▶ [DIRECTIONS FOR THIS TASK]:
Determine how many lines of the listing below hold the string "agent", then state that number alone.

▶ [GIVEN RECORDS]:
□ □ □ □

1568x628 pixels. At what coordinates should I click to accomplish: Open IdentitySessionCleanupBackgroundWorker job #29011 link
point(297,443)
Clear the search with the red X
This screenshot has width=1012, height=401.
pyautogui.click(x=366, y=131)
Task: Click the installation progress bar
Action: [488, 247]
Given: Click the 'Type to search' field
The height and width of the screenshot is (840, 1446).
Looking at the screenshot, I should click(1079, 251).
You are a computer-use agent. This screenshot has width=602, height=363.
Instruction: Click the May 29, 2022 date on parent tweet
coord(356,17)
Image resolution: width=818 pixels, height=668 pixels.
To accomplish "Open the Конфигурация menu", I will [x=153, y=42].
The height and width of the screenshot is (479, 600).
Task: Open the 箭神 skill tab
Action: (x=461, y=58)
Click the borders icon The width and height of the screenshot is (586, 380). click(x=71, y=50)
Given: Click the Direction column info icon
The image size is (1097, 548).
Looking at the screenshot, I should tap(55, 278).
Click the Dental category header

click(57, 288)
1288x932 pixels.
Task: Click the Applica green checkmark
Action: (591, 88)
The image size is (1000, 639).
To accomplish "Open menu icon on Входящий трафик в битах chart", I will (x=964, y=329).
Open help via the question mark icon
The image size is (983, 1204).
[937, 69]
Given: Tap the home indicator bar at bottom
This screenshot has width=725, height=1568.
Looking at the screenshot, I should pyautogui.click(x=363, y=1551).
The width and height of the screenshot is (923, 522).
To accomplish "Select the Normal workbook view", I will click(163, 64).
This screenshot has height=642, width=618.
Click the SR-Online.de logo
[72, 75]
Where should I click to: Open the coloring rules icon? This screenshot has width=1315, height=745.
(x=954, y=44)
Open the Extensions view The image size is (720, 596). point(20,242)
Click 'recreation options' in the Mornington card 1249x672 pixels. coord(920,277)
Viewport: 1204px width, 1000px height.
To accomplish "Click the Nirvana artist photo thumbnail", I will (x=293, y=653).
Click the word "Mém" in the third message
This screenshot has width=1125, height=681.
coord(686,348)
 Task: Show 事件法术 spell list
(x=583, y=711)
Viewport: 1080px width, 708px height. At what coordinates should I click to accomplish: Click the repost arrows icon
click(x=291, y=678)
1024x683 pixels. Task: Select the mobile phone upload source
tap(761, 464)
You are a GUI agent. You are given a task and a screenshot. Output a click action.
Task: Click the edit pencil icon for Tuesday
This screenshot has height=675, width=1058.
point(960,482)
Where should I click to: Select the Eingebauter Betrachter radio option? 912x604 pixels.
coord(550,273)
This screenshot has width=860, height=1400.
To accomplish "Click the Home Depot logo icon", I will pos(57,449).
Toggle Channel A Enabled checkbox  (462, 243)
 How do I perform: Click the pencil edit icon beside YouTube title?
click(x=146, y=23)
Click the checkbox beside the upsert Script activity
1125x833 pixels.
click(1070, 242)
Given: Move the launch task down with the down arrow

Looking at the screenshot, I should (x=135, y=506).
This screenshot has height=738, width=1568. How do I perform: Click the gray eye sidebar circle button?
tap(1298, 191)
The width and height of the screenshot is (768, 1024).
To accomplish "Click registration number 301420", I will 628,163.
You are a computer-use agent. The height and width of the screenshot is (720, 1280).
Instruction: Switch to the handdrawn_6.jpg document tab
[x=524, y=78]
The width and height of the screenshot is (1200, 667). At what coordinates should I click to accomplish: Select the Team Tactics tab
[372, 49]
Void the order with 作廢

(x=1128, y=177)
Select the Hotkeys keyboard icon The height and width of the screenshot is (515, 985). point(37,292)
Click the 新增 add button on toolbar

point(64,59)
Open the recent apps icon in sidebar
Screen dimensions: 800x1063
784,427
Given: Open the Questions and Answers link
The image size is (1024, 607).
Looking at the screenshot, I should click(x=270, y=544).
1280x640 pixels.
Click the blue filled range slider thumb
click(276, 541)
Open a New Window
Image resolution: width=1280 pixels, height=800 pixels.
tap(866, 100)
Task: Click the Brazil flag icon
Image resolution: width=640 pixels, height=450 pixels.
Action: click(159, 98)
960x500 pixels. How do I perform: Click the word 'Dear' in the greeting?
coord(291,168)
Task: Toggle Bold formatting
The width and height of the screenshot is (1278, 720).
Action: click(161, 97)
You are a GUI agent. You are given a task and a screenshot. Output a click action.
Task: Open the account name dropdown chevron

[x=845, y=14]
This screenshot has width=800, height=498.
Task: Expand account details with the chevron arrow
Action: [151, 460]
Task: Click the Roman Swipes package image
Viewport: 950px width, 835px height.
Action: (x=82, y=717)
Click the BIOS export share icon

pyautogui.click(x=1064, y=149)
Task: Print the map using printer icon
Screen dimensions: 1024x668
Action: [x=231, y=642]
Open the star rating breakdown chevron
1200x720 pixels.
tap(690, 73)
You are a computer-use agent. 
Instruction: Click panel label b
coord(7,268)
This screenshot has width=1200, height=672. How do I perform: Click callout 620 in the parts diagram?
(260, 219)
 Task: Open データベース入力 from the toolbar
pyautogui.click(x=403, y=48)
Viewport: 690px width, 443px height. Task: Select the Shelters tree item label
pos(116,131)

□ □ □ □

▶ [RESULT OF THIS TASK]:
5